▶ **Exercise prompt**: Reproduce the lines starting at the first line and ending at the line containing "Viewport: 1456px width, 830px", substituting "screen capture" for every occurrence of "screenshot" and leaving everything else unchanged.

▶ **Provided information**:
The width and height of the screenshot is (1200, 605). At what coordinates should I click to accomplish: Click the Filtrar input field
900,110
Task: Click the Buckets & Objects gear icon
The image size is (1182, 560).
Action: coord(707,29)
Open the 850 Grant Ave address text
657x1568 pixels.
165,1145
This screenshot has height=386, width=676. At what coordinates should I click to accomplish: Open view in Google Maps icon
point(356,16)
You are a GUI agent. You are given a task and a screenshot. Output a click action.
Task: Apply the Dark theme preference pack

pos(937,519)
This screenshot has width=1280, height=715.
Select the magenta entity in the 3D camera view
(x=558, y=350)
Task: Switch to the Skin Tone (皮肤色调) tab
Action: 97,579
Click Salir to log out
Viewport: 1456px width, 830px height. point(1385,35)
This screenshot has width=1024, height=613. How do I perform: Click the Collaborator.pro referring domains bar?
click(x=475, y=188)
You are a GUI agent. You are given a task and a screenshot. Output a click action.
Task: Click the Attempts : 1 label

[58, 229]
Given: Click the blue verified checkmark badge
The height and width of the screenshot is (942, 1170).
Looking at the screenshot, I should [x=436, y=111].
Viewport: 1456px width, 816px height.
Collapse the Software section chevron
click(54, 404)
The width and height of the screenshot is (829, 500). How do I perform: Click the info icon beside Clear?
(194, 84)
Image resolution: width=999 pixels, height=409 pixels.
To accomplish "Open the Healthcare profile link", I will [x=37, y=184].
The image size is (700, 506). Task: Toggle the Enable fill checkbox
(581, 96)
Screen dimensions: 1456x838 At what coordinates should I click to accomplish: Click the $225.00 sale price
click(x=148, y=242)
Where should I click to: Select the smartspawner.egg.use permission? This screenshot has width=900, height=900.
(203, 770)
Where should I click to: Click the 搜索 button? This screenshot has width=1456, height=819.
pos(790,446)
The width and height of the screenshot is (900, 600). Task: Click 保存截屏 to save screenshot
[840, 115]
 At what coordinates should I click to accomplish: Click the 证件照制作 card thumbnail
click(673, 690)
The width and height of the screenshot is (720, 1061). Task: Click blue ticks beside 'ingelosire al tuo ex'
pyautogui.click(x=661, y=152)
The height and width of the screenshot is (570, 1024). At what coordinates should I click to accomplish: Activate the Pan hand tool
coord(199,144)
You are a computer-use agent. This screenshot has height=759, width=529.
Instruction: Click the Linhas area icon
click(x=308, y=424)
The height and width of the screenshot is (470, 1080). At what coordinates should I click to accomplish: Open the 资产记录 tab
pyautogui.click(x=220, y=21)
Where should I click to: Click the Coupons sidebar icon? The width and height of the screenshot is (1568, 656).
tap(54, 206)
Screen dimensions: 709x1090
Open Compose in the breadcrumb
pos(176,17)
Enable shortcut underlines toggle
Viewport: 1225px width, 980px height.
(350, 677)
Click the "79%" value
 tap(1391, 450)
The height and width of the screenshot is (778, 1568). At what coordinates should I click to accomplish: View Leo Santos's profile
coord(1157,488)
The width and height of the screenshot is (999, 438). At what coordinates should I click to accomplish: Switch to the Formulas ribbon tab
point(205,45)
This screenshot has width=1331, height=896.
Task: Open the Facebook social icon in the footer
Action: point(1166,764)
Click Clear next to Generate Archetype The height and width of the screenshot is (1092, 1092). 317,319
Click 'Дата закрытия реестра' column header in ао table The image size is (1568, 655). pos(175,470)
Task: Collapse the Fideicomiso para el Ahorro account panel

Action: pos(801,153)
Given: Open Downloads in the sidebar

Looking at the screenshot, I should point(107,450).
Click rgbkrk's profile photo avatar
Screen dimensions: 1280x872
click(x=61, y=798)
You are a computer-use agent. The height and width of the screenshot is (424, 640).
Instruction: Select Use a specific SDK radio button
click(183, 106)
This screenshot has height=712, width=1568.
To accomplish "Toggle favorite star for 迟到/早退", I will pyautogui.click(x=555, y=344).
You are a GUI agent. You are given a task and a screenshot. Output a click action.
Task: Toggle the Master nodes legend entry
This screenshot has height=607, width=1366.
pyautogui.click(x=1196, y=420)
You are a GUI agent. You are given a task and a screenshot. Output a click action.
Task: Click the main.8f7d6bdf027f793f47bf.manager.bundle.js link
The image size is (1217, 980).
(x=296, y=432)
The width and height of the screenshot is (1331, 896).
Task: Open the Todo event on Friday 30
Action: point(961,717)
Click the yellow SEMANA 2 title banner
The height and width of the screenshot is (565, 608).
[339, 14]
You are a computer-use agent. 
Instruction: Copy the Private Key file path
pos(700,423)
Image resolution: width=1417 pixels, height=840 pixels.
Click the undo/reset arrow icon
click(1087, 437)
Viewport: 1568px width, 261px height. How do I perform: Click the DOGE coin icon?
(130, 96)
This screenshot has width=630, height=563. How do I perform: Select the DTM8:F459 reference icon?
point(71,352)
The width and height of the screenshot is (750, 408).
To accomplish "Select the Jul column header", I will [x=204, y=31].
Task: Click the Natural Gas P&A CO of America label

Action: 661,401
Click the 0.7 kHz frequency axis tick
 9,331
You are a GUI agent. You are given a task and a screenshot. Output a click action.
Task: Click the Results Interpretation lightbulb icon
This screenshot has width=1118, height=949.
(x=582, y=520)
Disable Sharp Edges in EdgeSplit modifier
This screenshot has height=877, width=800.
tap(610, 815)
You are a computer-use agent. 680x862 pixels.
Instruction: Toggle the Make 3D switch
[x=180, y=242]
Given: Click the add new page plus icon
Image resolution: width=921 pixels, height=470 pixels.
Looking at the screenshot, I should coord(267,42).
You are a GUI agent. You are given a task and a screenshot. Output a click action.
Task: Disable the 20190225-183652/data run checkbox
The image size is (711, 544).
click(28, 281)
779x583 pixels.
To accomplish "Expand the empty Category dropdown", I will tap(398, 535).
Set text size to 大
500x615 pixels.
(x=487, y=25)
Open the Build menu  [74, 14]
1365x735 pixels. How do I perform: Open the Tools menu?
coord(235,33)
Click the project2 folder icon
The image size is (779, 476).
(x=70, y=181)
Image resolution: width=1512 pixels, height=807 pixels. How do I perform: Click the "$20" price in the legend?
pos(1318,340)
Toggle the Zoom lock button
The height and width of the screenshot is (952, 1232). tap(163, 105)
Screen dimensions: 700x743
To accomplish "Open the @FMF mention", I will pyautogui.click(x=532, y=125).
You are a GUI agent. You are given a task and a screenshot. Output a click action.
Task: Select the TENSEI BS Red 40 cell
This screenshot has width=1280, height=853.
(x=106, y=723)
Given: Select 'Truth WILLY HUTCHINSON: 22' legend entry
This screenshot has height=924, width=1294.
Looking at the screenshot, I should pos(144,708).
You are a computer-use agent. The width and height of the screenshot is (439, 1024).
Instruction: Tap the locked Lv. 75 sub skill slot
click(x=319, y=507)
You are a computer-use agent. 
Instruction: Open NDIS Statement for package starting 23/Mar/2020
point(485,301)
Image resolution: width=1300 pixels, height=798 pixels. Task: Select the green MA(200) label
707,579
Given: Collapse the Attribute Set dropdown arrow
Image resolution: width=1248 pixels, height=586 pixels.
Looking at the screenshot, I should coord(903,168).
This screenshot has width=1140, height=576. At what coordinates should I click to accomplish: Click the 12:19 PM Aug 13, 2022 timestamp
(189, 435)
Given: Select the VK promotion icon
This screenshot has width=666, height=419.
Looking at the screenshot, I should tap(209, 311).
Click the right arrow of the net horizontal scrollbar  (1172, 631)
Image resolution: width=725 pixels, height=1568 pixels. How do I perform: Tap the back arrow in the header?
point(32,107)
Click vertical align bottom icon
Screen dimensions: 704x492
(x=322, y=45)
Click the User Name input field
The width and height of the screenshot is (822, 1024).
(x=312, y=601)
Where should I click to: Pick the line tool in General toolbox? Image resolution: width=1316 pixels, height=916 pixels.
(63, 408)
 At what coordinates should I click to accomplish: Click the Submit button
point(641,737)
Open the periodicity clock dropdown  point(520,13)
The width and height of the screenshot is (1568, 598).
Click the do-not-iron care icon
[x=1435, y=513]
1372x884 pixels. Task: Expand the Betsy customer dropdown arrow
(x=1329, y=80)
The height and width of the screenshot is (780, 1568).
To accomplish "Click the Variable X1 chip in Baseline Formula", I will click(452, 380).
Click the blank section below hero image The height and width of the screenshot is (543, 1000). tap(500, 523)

▶ **Task output**:
The width and height of the screen capture is (1200, 605). At what coordinates should I click to accomplish: Click the Filtrar input field
900,110
Task: Click the Buckets & Objects gear icon
The image size is (1182, 560).
Action: coord(707,29)
Open the 850 Grant Ave address text
657x1568 pixels.
165,1145
This screen capture has height=386, width=676. At what coordinates should I click to accomplish: Open view in Google Maps icon
point(356,16)
You are a GUI agent. You are given a task and a screen capture. Output a click action.
Task: Apply the Dark theme preference pack

pos(937,519)
This screen capture has width=1280, height=715.
Select the magenta entity in the 3D camera view
(x=558, y=350)
Task: Switch to the Skin Tone (皮肤色调) tab
Action: 97,579
Click Salir to log out
Viewport: 1456px width, 830px height. point(1385,35)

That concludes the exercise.